In hydrocarbon rich Arab States, thermal electricity generation and dual purpose desalination plants are most attractive due to re-utilization of electricity generation reject heat into seawater distillation. There are three processes of thermal desalination. Multi Stage Flash (MSF) is the workhorse of this industry for large and extremely large capacities of up to gega liters, per day productions, and Multi Effect Distillation (MED) for medium capacities in mega liters per day productions while Vapor Compression Distillation (VCD) is suitable for capacities in kilo liters per day productions.
Other technologies are Sea Water Reverse Osmosis (SWRO) and/or Brakish Water Reverse Osmosis (BWRO). They are found suitable everywhere for medium to large capacities. Electro Dialysis (ED and with Reversal-EDR) is another permeation process. Both ED & EDR are found to serve small capacities particularly when industrial water is the prime requirement. In such cases, Ion Exchange Desalination (IED) that utilizes special resins could also be used.

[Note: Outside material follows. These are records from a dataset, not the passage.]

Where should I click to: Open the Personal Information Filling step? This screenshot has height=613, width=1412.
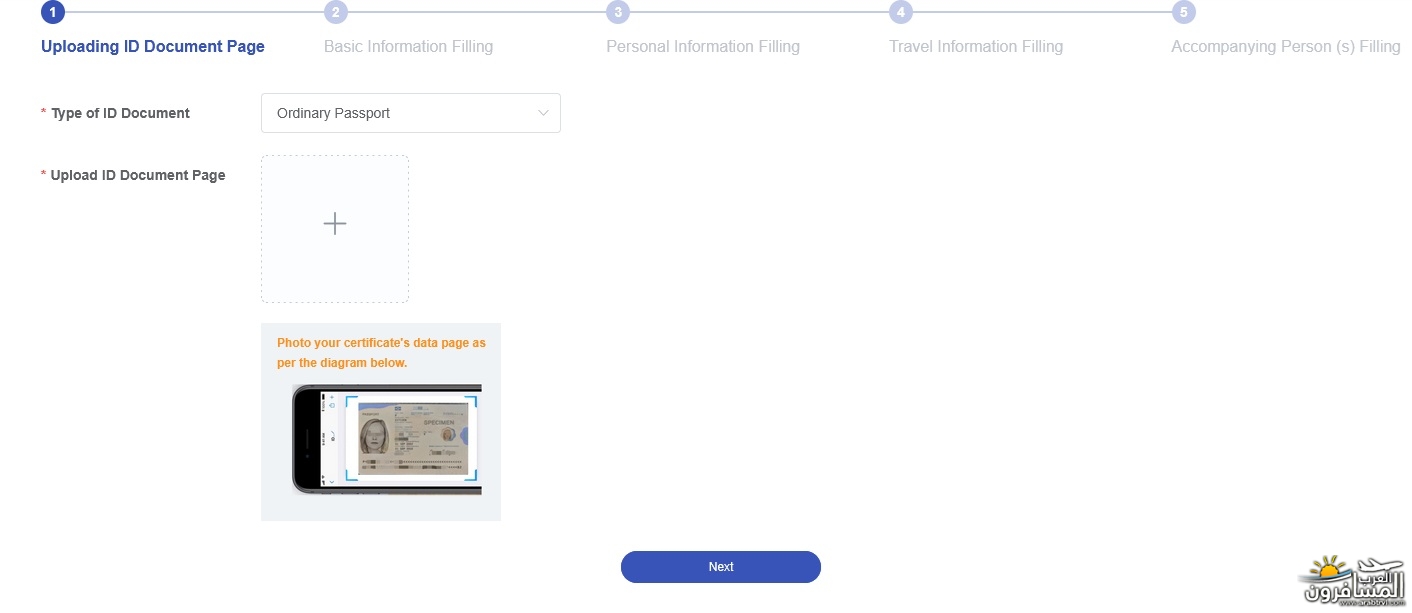coord(703,46)
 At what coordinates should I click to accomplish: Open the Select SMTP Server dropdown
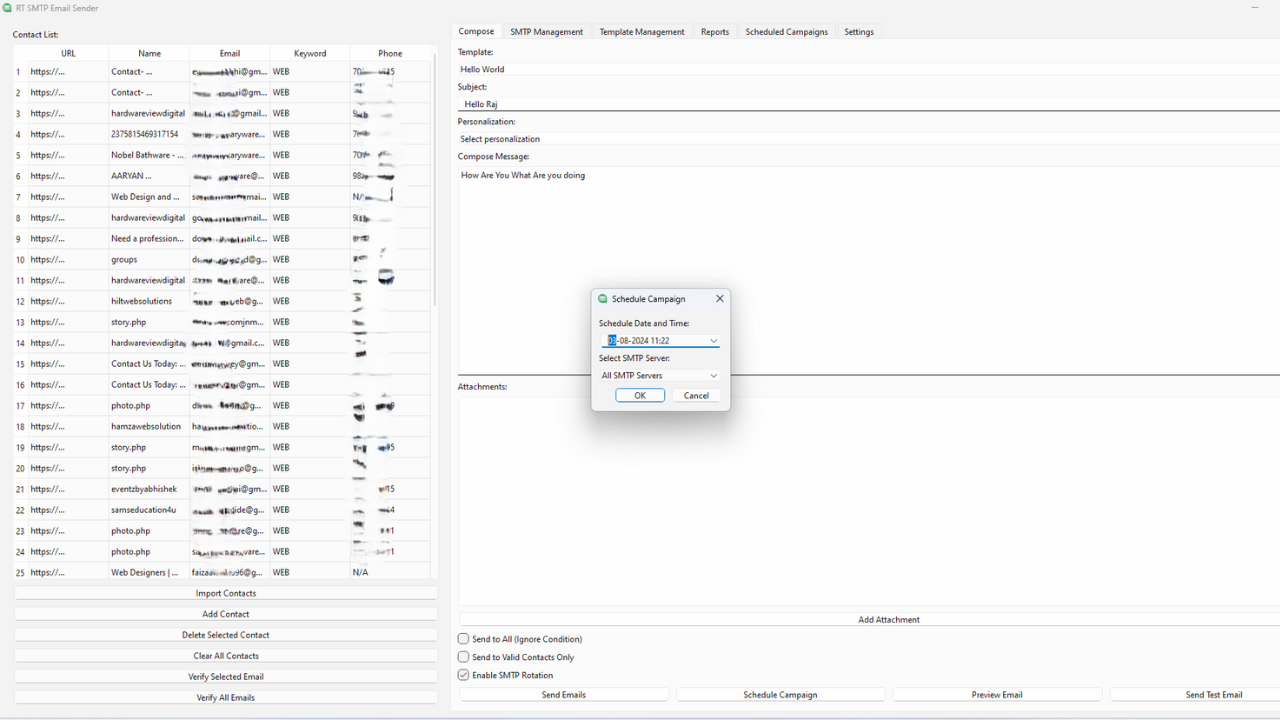click(x=713, y=375)
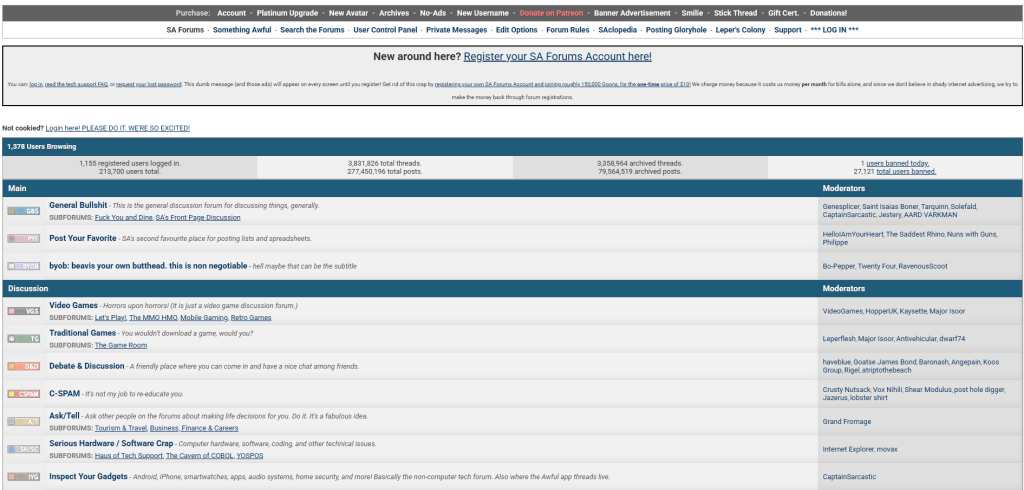1024x490 pixels.
Task: Click the users banned today link
Action: click(898, 163)
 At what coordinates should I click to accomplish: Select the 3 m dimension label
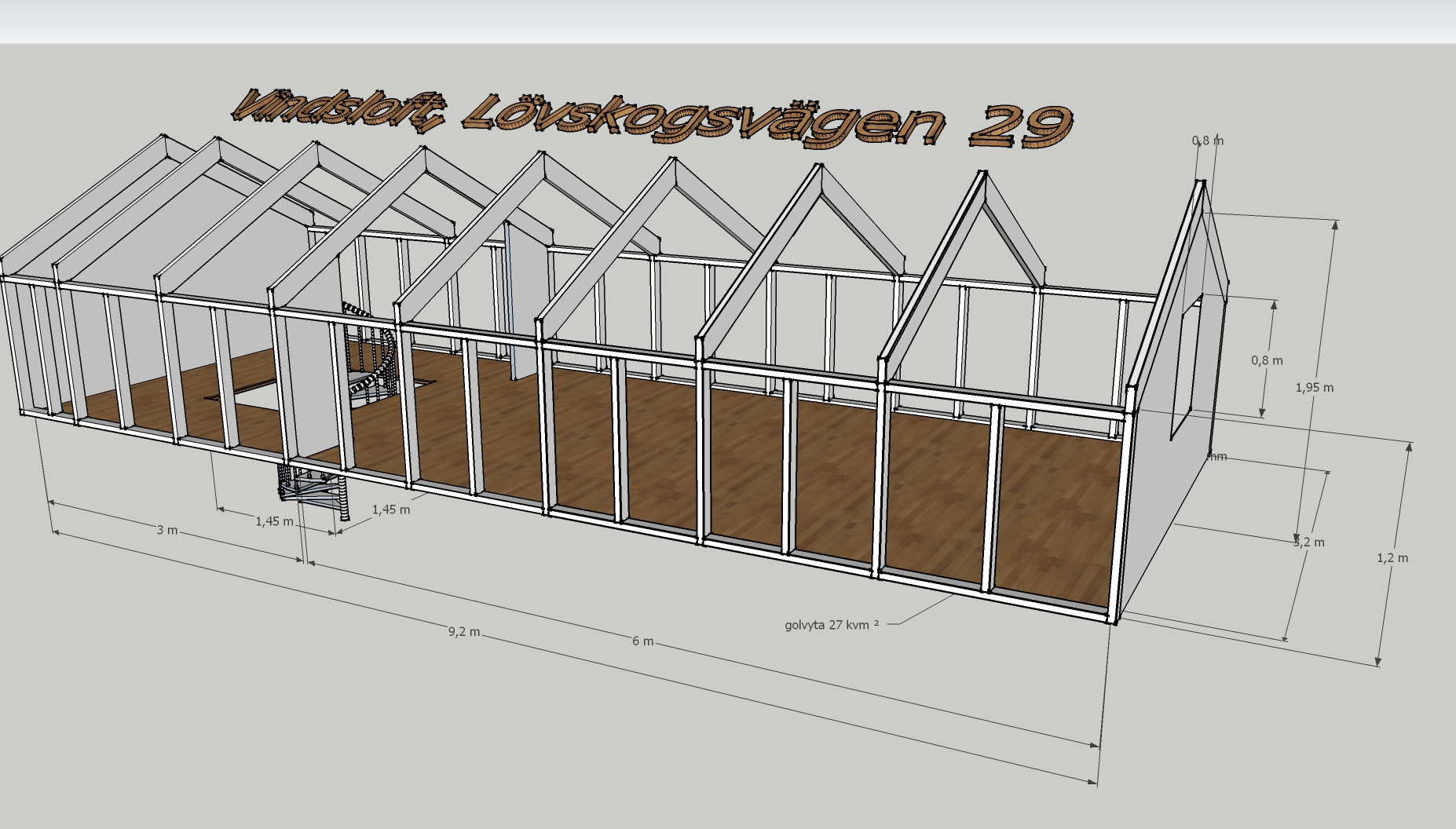point(166,530)
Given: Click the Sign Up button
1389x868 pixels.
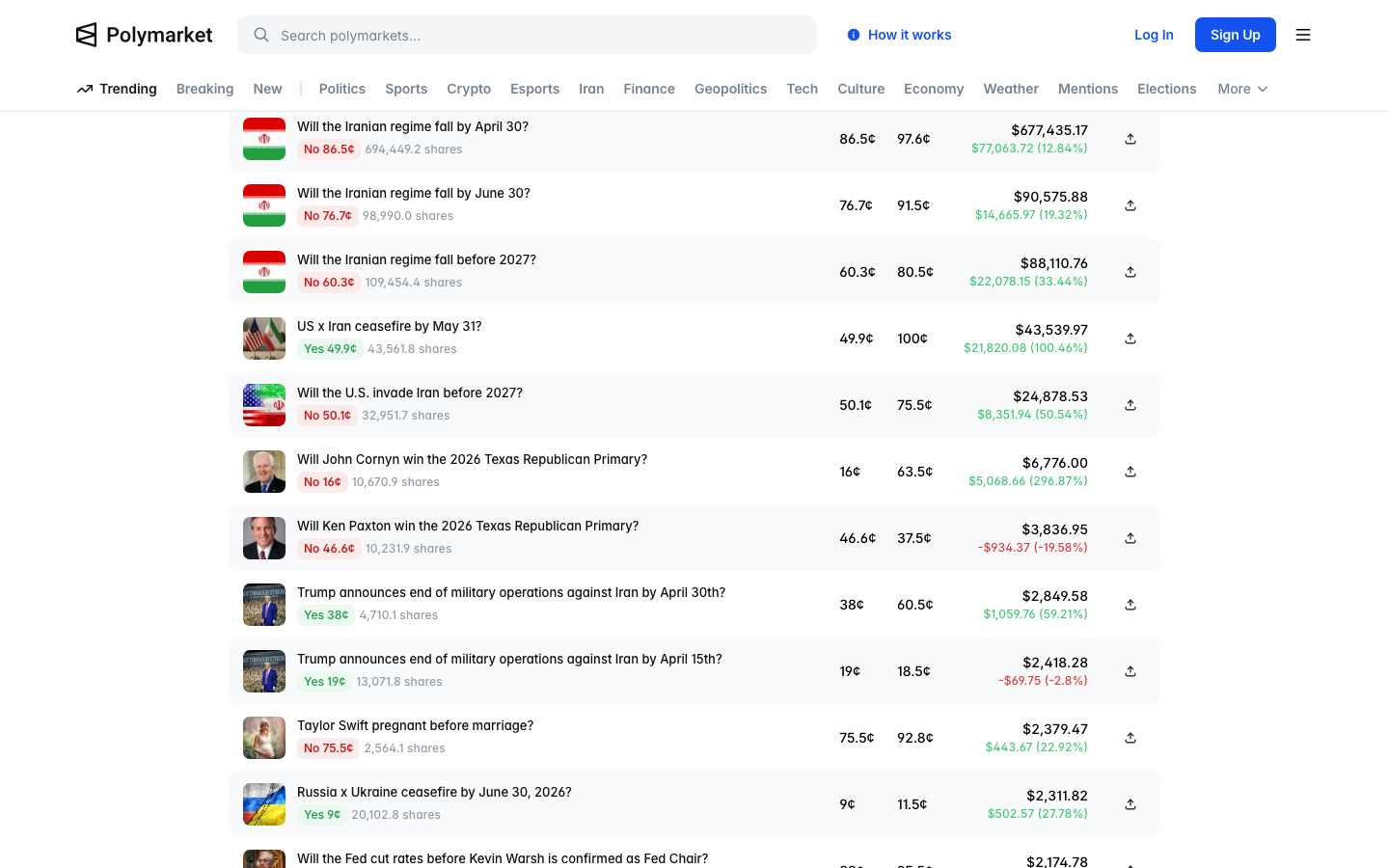Looking at the screenshot, I should (x=1235, y=35).
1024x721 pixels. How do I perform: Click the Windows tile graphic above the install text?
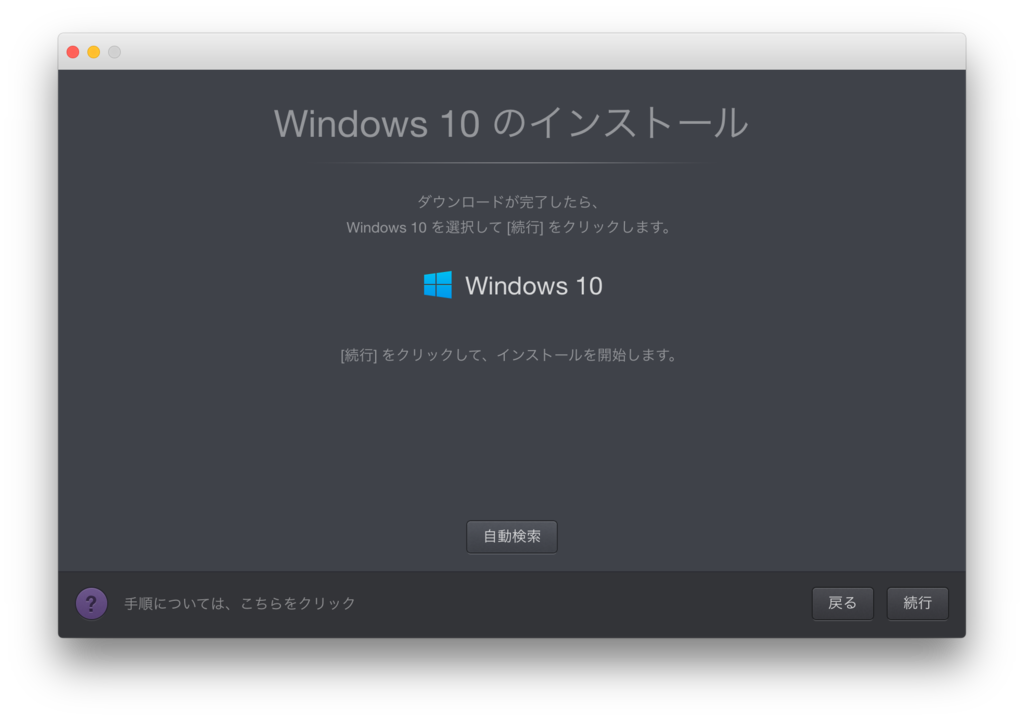[x=438, y=285]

Lessons Learned from MSF Experience
One of the early attempts of MSF capacity and production cost debottle necking came about during the sixties by introducing the so called: the Universal Design! This design called for acid treatment of seawater makeup to MSF distillers. It was based on a top brine temperature (TBT) of 121C in order to increase the Gain Out Ratio (GOR) from 8 to 10+ (as a ratio of distillate product to input steam). Ironically, the total number of Universal Design distillers, which were deployed worldwide probably did not go beyond the single digit, and a good number of these were deployed at two sites in Saudi Arabia. It is even more ironic to look back and note that two of the three desalination schools in the Gulf Region, (which had come after the first) had flourished at the two sites (of Jeddah and Al-Khobar) where two and three (respectively in time and number), of these distillers were deployed.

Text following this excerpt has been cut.